Tegen de consumptiemaatschappij had men dan wel weer bezwaren. Leraren spraken ‘consumptiemaatschappij’ uit alsof ze zure melk hadden geconsumeerd. Geld verdienen was sowieso verdacht. Het gekke is dat die leraren toen veel beter verdienden dan nu.
Ook kon je beter niet in ‘het bedrijfsleven’ terechtkomen. Als je later in het bedrijfsleven terechtkwam, dan was je leven mislukt.
Ik heb ooit een leraar geschiedenis gehad die marxist was. Dat was toen ook heel modern. Maoïst of trotzkist was ook goed. Nou ja, er was natuurlijk enige wedijver over wie het ‘meest links’ was. Maar hij was dus marxist. Op een dag zei hij middenin een les tegen mij: ‘Als de Russen komen krijg jij het beste plaatsje in de zoutmijnen.’ Dat vonden wij toen allebei een geslaagde grap.
Dat kwam door mijn politieke opvattingen. Die zijn eigenlijk nooit veranderd. Ik ben van het midden. Destijds was het midden behoorlijk rechts en goed voor ‘een plaatsje in de zoutmijnen’. Tegenwoordig is het midden een stuk linkser.

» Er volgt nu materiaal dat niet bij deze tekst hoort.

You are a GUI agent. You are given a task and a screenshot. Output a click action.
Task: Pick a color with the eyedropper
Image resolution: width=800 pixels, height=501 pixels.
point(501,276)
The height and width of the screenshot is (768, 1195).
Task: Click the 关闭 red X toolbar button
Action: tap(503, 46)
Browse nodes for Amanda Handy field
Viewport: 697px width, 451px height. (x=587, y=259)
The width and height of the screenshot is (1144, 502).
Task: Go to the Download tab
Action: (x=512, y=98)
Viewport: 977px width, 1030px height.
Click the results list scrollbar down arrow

De leraar geschiedenis mompelde elke keer als het woord Amerika viel ‘imperialisten’. Ik zag ze toch meer als bevrijders. Van de weeromstuit ging ik naar de Koninklijke Militaire Academie in Breda. Mijn mentor zei tegen me: ‘Ik vind het niks, maar voor jou lijkt het me wel wat.’

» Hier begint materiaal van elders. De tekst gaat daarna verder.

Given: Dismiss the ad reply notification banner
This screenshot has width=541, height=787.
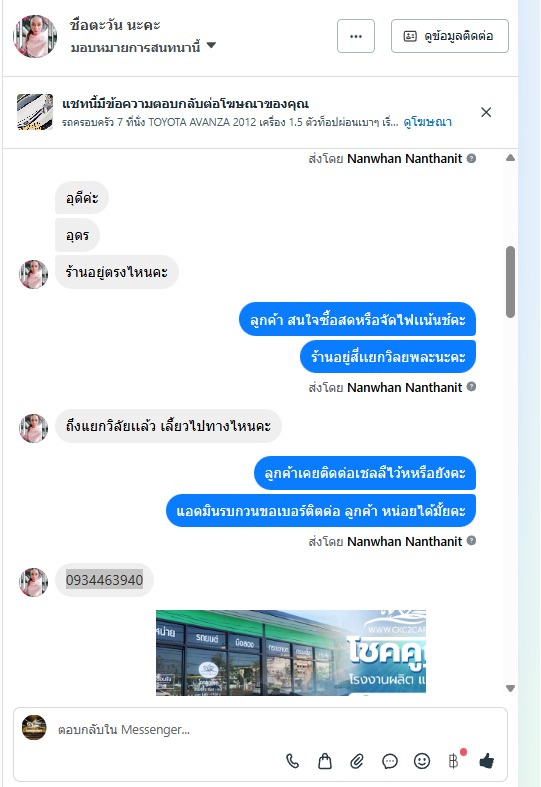Looking at the screenshot, I should (x=486, y=112).
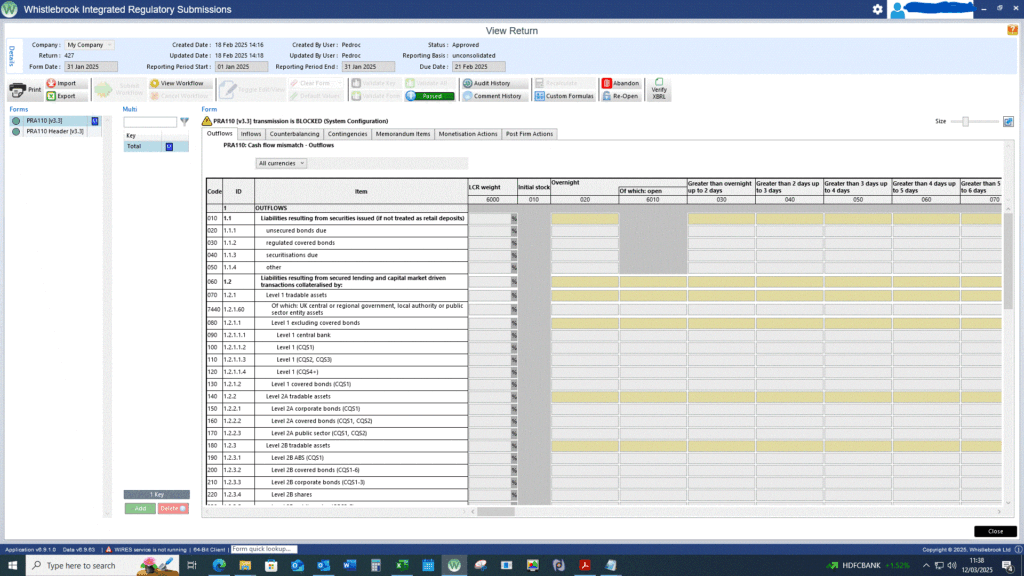Click the green Add button

(x=139, y=508)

Om een lang verhaal kort te maken: ik heb dertien jaar in dat leger doorgebracht. Uiteindelijk bleek ik toch tamelijk intellectueel. Ik werd schrijver.
Nog steeds ben ik niet ‘tegen geld’. Ik vind het alleen niet het allerbelangrijkste. Ik ben een dichter en ik geef les aan cursisten creatief schrijven. Ik weet alles van kredietplafonds.
Ik vermoed dat die linkse leraren van toen zich nu hevig zorgen zitten te maken over hun hypotheek en hun pensioen. Opeens heb ik enorm zin in een reünie.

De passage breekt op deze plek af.